Se as coisas não houvessem sido tão difíceis e escandalosamente repletas de preconceito por parte dos militares da época em que as fardas mandavam em tudo, talvez Lucy não tivesse vivido com tanto amargor mas também não teria sido tão resiliente para conseguir fazer valer o seu direto de pioneira, dando um bom exemplo de luta a muita gente. Ser a número 1 para ela era tão importante, mesmo que apenas no papel, quanto provar que Tereza de Marzo sim havia sido a pioneira em sua época, e não Anésia Pinheiro Machado – bandeira que Lucy também ergueu. 
Quanto à Graziela, embora eu nada possa provar, realmente me pareceu que os mesmos militares tinham interesse em torna-la a primeira PLA, no lugar de Lucy ou independentemente disso, até mesmo por uma disputa com o Rio de Janeiro. O fato é que, mesmo com essa polemica, quem realmente empurrou as portas da aviação comercial brasileira para as mulheres seguintes entrarem em definitivo foram outras: Arlete, Kalina, Carla, Claudine, Eveline, Alena, Fernanda, Marina. E, ainda com militares e DAC, conquistaram seu lugar na história da aviação comercial de grande porte.

Lucy não desistiu, mas não fez tanto quanto podia e queria fazer na aviação.

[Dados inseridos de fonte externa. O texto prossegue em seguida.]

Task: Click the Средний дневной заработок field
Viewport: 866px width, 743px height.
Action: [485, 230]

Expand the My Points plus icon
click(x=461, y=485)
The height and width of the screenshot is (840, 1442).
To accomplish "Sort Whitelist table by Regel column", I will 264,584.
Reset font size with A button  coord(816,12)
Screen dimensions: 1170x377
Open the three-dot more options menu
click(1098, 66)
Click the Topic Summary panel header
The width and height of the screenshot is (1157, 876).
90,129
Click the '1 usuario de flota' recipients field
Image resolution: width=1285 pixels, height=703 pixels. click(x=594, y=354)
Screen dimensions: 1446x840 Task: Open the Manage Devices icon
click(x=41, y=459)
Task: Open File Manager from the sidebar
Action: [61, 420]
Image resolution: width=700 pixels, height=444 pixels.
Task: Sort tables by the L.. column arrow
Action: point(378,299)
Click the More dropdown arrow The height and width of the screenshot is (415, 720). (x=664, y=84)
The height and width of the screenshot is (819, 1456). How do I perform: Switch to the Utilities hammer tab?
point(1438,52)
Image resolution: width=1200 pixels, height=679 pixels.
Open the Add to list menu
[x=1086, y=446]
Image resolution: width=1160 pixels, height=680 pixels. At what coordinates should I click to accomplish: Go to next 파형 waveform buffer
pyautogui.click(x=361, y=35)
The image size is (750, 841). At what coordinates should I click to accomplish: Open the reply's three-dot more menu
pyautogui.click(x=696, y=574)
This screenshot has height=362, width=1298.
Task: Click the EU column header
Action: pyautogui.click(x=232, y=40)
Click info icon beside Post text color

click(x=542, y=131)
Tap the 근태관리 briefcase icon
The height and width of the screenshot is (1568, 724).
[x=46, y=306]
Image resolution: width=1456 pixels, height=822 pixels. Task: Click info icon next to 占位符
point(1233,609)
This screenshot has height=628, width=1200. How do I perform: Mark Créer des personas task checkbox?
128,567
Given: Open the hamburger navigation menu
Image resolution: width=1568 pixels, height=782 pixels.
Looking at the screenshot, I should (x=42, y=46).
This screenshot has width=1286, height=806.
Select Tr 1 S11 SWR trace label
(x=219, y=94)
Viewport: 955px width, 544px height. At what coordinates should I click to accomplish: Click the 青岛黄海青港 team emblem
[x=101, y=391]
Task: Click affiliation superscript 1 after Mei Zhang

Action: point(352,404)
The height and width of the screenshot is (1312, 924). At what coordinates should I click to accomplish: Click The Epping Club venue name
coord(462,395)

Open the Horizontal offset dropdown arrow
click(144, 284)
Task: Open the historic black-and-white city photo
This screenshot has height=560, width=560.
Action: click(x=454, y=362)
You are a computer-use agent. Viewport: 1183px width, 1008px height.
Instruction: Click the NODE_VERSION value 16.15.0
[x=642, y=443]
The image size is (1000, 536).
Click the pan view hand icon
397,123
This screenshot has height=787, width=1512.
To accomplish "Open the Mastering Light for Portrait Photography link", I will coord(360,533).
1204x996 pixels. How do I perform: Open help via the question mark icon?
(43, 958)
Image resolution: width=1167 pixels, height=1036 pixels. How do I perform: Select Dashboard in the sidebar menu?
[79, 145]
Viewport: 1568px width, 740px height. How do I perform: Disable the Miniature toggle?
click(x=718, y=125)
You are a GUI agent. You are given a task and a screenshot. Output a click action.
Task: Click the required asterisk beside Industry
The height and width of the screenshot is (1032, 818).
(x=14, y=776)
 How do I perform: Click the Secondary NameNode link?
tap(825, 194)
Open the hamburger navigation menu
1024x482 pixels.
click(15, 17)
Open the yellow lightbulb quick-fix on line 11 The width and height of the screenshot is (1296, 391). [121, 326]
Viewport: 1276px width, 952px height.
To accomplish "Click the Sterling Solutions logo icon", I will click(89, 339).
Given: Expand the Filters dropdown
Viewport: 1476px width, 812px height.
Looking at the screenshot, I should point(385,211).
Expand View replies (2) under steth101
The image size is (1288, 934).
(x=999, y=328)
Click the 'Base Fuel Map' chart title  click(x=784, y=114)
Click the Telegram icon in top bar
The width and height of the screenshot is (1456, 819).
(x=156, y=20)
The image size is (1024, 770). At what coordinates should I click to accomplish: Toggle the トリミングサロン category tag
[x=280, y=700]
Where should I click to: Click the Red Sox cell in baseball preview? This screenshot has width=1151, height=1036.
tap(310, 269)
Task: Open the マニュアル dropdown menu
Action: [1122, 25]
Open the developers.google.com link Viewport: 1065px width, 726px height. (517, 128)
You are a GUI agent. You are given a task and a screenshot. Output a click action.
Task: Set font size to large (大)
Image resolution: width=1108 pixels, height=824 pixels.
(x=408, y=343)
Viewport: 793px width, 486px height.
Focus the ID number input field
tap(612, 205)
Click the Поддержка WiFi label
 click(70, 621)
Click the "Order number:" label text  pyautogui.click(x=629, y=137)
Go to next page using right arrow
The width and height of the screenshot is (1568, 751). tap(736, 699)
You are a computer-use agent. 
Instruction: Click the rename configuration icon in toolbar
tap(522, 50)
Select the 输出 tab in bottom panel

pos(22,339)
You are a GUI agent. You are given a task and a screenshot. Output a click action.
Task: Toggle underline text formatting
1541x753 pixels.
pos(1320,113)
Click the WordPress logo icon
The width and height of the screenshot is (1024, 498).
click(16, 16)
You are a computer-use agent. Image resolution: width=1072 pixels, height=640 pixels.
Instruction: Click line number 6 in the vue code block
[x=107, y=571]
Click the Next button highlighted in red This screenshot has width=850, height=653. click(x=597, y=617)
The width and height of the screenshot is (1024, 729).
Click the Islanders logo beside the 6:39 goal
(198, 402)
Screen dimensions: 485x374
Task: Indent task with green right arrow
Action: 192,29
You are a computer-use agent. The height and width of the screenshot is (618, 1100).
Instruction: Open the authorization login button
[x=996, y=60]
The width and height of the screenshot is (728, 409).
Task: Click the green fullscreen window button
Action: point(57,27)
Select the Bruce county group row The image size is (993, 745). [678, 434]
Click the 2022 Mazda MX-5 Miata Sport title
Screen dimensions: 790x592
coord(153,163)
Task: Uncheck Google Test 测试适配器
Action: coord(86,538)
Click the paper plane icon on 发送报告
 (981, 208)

Graziela também poderia ter aproveitado melhor a oportunidade mas não quis, preferiu ficar só com o reconhecimento paulista do DAC, ser piloto esporadicamente e checadora de pilotos em vários estados, além de voar com seu Seneca.

Mais informações sobre Graziela e as notícias sobre seu falecimento:


(Bem... por mim a primeira PLA brasileira foi mesmo minha personagem Cmte. Sônia. Isso talvez resolva a polêmica, rs...)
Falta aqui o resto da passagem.